3. WebHITLBridge — HITL Approval Sequence

WebHITLBridge is a two-way async channel. The agent blocks on an asyncio.Future. The future's ID is broadcast over SSE to the frontend which shows a UI card. When the user clicks Approve/Deny it POSTs to /chat/respond/{requestId} which calls future.set_result() to unblock the agent. On disconnect, cancel_all_pending() settles all futures immediately so the agent never hangs.

sequenceDiagram
    participant Agent as ReActAgent
    participant Bridge as WebHITLBridge
    participant HW as hitl_worker Task
    participant SSE as SSE Generator
    participant FE as Frontend Browser
    participant HIEP as POST /chat/respond

    Note over Agent,FE: Normal HITL approval flow (BLOCKING mode)

    Agent->>Bridge: tool needs approval\n_handle_approval(request)
    Bridge->>Bridge: create asyncio.Future\nstore in _pending[request_id]
    Bridge->>Bridge: save payload in _pending_payloads
    Bridge->>Bridge: _outgoing.put({type: tool_approval_request, ...})
    Note over Agent: Agent is BLOCKED\nawait asyncio.wait_for(future, 300s)

    HW->>Bridge: get_event() — pulls from _outgoing
    HW->>SSE: bus.emit_dict({type: tool_approval_request})
    SSE->>FE: data: {"type":"tool_approval_request","requestId":"..."}

    FE->>FE: render ToolApprovalCard
    FE->>HIEP: POST /chat/respond/{requestId}\n{"action":"approve"}

    HIEP->>Bridge: BridgeRegistry.resolve(requestId, data)
    Bridge->>Bridge: future.set_result({"action":"approve"})
    Note over Agent: Agent UNBLOCKS\nreceives ToolApprovalResponse

    Agent->>Agent: executes tool\ncontinues ReAct loop

    Note over Agent,FE: Browser disconnect while HITL pending

    FE--xSSE: TCP disconnect
    SSE->>SSE: poll() → TimeoutError\nrequest.is_disconnected() = True
    SSE->>Bridge: cancel_all_pending("session_disconnected")
    Bridge->>Bridge: future.set_result({session_disconnected: True})
    Note over Agent: Agent UNBLOCKS\ngets session_disconnected → DENY
    SSE->>SSE: bridge.signal_done()\nagent_task.cancel()

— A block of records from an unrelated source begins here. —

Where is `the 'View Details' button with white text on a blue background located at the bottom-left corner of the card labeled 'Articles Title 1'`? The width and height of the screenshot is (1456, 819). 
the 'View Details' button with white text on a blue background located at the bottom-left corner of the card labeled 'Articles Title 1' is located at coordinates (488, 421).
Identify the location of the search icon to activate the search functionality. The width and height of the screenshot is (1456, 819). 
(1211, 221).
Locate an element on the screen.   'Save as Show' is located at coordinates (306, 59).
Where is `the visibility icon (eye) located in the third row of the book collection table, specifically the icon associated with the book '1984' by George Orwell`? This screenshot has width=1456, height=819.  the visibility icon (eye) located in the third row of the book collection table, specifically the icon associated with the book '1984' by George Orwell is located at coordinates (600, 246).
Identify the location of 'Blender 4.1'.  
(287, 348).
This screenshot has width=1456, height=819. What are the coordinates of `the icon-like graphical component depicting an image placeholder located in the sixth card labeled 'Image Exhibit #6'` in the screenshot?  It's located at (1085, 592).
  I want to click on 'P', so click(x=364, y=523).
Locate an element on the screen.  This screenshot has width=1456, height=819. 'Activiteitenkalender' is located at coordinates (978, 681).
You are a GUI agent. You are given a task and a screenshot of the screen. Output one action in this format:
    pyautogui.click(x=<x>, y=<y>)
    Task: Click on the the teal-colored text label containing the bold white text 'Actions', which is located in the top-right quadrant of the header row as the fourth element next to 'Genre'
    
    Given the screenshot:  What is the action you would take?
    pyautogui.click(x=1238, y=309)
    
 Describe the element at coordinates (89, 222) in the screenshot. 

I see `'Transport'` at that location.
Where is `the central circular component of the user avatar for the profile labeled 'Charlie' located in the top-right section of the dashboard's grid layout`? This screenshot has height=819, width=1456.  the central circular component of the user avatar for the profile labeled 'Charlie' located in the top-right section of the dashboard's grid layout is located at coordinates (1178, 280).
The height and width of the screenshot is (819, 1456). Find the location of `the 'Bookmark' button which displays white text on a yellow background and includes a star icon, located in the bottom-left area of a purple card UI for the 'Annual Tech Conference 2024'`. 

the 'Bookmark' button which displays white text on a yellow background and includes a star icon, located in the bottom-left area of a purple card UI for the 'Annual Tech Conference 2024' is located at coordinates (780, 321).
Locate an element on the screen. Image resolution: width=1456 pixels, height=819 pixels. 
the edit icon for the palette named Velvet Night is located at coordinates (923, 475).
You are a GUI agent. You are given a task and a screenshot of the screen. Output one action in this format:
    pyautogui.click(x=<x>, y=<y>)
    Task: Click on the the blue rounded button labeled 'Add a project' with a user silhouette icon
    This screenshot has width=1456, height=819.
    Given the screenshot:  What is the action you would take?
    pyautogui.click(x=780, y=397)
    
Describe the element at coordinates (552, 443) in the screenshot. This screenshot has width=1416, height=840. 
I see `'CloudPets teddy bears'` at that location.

    Note over Bridge: Bridge KEPT ALIVE in BridgeRegistry\n(has_pending was True during the run)\nUser can reconnect and POST respond later

4. ReActAgent — ReAct Loop Internals

Shows the full Think → Act → Observe loop: LLM generates text/tool calls, each tool either runs directly or goes through the approval handler, results feed back into memory, and the loop repeats until finish_reason=stop or max_iterations is hit.

flowchart TD
    START([run_stream called\nwith user_content]) --> SEED

    SEED[seed system message\nif memory empty] --> IGSEED

    IGSEED[run input guardrails\nMaxTokenGuardrail etc.] --> ADDUSER

    ADDUSER[memory.add_message\nUserMessage] --> LLM

    LLM[call LLM\nmodel_client.generate_stream\nwith SlidingWindowContext] --> STREAM

    STREAM{LLM response\ntype?}

    STREAM -->|TextDelta chunk| TXT[yield TextDeltaChunk\nto caller]
    TXT --> STREAM

    STREAM -->|ReasoningDelta chunk| RSN[yield ReasoningDeltaChunk\nto caller]
    RSN --> STREAM

    STREAM -->|CompletionChunk\nfinish_reason=stop| DONE_NO_TOOLS

    STREAM -->|CompletionChunk\nfinish_reason=tool_calls| PARSE

    DONE_NO_TOOLS[yield CompletionChunk\nmemory.add_message AssistantMessage\nrun output guardrails] --> RETURN

    PARSE[parse tool calls\nnormalise to _ParsedToolCall list] --> ADDASSIST

    ADDASSIST[memory.add_message\nAssistantMessage with tool_calls] --> ITERTOOLS

    ITERTOOLS[for each tool call...] --> APPROVAL

    APPROVAL{tool in\ntools_requiring_approval?}

    APPROVAL -->|yes| HITL_CHECK[call tool_approval_handler\nwait for future\nblocking / timeout / fire-and-continue]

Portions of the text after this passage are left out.